Exercise requirements:
[a] Answer these questions using the passage on exploratory psychotherapy for stress.
(i) How often did psychoanalysis often involve seeing a therapist?
(ii) What is the more streamlined form of this therapy called?
(iii) What does that streamlined form focus on primarily?
[b] In the passage on exploratory psychotherapy for stress, update the section starting with "How to Combat" and going on through "underpin your problems.", putting "traditional analysis" in place of "psychoanalysis".
[c] Give what follows the last sentence of the passage on exploratory psychotherapy for stress.

Text passage:
┄┄┄┄┄┄
How to Combat Stress With Exploratory Psychotherapy

In years past a lot of stress-related illness was treated with psychoanalysis. It is used much less today. This therapy often involved seeing a therapist several times a week and was a very thorough exploration of everything in the patient’s life and psyche, sometimes taking years to be completed. We mostly don’t have the time or resources for this nowadays, life being as rushed as it is. But if your problems originate very clearly from early on in your life and fail to respond to briefer interventions, you may be recommended this form of therapy, in somewhat more streamlined form. This is called brief focal therapy, which summarizes it pretty well, as it focuses primarily on the aspects of your experience and current mental functioning that underpin your problems.
┄┄┄┄┄┄
Given records:

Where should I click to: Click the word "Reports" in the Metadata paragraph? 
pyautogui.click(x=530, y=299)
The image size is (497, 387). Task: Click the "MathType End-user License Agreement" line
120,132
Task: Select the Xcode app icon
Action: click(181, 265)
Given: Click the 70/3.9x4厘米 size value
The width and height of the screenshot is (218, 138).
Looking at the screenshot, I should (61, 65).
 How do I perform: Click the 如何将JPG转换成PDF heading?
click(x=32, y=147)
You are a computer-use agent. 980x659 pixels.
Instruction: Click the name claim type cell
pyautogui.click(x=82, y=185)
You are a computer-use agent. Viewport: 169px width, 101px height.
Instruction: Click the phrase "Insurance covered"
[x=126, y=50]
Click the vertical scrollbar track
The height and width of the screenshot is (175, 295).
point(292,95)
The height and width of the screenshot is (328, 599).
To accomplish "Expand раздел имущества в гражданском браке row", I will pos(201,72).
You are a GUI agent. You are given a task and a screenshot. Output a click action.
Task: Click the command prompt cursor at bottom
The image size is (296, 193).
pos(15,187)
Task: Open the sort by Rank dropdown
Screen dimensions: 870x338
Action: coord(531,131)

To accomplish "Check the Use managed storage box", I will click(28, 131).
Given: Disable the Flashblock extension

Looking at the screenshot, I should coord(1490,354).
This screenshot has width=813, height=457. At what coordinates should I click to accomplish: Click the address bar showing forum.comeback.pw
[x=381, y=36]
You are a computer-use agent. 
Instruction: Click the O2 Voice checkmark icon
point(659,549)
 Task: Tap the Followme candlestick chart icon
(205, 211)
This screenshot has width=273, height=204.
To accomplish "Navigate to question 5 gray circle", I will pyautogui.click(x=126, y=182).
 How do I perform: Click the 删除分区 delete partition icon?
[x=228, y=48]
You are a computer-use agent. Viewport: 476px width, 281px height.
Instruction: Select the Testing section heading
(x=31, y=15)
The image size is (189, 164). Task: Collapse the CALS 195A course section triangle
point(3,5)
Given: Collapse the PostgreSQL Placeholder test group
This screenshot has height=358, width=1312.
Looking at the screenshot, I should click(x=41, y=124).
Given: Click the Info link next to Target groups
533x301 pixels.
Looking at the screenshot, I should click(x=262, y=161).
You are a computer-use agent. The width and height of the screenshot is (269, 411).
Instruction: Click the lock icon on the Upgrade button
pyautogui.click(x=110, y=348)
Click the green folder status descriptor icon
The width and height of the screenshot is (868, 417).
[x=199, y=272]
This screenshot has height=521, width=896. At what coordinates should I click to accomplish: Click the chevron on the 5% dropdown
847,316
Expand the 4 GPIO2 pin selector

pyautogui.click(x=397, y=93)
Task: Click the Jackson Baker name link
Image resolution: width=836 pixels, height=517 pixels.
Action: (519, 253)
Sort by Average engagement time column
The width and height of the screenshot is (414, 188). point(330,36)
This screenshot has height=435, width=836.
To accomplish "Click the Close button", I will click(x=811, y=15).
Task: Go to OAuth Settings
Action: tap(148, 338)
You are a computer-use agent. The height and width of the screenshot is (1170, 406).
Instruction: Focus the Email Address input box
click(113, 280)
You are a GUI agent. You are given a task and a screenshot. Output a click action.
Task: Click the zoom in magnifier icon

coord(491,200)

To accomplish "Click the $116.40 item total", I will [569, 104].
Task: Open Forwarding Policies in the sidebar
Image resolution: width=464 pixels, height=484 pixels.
┄┄┄┄┄┄
Answers by task:
[a]
(i) Several times a week.
(ii) Brief focal therapy.
(iii) The aspects of your experience and current mental functioning that underpin your problems.

[b]
How to Combat Stress With Exploratory Psychotherapy

In years past a lot of stress-related illness was treated with traditional analysis. It is used much less today. This therapy often involved seeing a therapist several times a week and was a very thorough exploration of everything in the patient’s life and psyche, sometimes taking years to be completed. We mostly don’t have the time or resources for this nowadays, life being as rushed as it is. But if your problems originate very clearly from early on in your life and fail to respond to briefer interventions, you may be recommended this form of therapy, in somewhat more streamlined form. This is called brief focal therapy, which summarizes it pretty well, as it focuses primarily on the aspects of your experience and current mental functioning that underpin your problems.

[c]
Psychodynamic therapists tend to be less active and directive than cognitive therapists. They see their role as helping you to find your own recovery rather than delivering it to your door. Metaphorically, if your mind is a dark forest and you are lost in the middle of it, a cognitive therapist will lead you out by the shortest route, while the psychodynamic therapist will merely suggest some interesting directions to take, holding your hand as you start to walk in that direction and pointing out landmarks along the way.

CBT gets you out quicker, but exploratory therapy gives you a more thorough understanding of the forest.

The tools used include working through; that is, looking at and re-experiencing events and their attendant feelings. The key to this is repetition. The therapist will take you over the same ground time and again, looking at it from up and down and this way and that. Thus the bottled-up feelings are released and understood. Transference refers to the powerful feelings that the client will tend to develop towards his therapist, which tend to reflect feelings that have been engendered in him by other pivotal people in his life. These can then be looked at, explored and worked through, freeing him from the vulnerability that he has to situations and people that resurrect these feelings. This is the phenomenon of resonance: the way in which any experience that isn’t worked through at the time is stored up and then added to any experience in the future that your mind links to it, because they are either similar or symbolically similar to each other.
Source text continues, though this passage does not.